### Exercise prompt
Which lines of the listing below contain the word "computer"? Return them.

### Working data
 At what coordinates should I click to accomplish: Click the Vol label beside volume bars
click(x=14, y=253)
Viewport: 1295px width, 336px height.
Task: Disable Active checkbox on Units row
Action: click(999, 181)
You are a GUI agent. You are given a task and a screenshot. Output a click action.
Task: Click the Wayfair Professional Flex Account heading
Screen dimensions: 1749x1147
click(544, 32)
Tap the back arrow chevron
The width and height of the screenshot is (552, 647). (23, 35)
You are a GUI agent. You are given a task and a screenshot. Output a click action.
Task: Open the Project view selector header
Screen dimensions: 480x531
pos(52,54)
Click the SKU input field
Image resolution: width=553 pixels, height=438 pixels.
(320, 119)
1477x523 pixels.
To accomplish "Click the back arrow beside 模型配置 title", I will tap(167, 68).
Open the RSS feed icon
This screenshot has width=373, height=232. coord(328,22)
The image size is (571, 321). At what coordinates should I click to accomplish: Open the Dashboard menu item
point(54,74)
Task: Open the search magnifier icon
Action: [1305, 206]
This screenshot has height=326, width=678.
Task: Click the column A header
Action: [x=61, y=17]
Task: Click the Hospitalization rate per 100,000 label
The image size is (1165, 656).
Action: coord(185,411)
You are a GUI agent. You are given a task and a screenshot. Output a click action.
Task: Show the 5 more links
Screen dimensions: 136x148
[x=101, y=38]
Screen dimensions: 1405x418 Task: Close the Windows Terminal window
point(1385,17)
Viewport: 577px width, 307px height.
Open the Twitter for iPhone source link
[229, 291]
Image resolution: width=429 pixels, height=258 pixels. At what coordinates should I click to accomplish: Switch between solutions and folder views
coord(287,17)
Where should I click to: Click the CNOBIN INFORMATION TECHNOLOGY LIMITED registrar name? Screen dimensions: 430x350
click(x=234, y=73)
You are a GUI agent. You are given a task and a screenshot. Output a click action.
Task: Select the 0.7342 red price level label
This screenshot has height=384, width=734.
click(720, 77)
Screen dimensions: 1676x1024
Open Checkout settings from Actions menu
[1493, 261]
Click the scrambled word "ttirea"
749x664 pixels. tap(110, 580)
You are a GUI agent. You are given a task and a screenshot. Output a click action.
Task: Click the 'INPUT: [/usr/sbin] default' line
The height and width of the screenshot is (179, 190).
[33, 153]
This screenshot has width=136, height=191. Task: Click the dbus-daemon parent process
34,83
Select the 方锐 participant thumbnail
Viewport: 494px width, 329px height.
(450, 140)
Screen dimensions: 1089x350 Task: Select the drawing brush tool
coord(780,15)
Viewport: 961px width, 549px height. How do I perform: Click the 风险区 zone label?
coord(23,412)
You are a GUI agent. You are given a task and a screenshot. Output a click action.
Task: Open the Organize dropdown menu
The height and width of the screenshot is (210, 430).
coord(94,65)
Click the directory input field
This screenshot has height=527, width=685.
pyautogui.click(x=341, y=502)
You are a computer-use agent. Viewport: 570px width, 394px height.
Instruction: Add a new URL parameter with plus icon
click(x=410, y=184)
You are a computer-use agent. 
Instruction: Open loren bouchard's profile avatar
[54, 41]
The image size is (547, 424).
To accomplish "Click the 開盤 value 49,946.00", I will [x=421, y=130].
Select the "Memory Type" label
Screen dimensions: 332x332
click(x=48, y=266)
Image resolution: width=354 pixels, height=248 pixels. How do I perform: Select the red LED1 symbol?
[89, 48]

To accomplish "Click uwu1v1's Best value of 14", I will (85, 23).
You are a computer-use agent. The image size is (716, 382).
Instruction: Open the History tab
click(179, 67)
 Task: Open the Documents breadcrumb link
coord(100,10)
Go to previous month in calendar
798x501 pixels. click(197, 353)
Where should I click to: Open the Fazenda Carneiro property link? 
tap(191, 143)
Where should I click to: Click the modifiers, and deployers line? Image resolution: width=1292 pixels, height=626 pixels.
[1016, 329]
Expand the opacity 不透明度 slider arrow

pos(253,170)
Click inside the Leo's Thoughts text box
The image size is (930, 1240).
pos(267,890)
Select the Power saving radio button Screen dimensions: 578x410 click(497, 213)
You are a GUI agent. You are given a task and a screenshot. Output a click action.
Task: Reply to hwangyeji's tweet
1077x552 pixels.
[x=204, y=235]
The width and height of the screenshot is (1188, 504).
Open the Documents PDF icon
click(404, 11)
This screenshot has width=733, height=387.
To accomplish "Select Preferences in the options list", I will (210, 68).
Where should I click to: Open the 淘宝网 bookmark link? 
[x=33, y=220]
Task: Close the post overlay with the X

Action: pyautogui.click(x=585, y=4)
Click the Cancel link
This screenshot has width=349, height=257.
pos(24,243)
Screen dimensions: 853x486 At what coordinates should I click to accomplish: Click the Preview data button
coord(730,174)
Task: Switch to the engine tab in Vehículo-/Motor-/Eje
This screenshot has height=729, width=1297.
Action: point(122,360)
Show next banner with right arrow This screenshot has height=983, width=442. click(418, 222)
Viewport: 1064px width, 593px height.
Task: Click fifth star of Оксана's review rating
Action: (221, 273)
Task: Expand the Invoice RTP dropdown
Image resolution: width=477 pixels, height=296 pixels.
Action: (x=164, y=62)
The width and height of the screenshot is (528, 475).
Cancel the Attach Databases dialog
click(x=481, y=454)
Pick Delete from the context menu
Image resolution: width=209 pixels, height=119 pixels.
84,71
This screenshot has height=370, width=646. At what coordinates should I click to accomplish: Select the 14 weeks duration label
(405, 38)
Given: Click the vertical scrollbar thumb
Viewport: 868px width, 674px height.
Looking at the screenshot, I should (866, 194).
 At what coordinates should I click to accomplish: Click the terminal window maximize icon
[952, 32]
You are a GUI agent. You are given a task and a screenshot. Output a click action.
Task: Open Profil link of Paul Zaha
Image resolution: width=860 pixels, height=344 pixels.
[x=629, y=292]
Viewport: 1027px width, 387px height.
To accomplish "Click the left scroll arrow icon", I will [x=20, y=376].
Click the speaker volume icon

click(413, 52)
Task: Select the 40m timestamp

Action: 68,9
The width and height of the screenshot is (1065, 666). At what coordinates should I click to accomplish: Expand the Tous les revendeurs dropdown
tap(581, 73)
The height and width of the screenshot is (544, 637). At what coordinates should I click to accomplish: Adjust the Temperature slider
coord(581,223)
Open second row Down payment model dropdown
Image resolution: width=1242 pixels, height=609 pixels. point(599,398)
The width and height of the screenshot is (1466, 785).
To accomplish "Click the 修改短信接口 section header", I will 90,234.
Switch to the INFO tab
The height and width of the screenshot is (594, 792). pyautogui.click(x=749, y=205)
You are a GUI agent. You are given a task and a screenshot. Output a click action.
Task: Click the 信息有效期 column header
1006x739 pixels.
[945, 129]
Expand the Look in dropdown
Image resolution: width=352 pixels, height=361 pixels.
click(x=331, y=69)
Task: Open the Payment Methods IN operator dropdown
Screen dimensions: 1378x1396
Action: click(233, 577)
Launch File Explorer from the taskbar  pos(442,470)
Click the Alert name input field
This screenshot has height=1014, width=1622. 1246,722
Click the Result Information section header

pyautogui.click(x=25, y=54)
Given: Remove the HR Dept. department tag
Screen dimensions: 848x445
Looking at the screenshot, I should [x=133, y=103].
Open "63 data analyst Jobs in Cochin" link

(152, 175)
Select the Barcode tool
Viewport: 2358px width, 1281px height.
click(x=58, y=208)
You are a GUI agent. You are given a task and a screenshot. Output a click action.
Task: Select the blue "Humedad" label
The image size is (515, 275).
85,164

### Exercise result
You are a computer-use agent. Viewport: 570px width, 394px height.
You are a computer-use agent. 
You are a computer-use agent. The image size is (716, 382).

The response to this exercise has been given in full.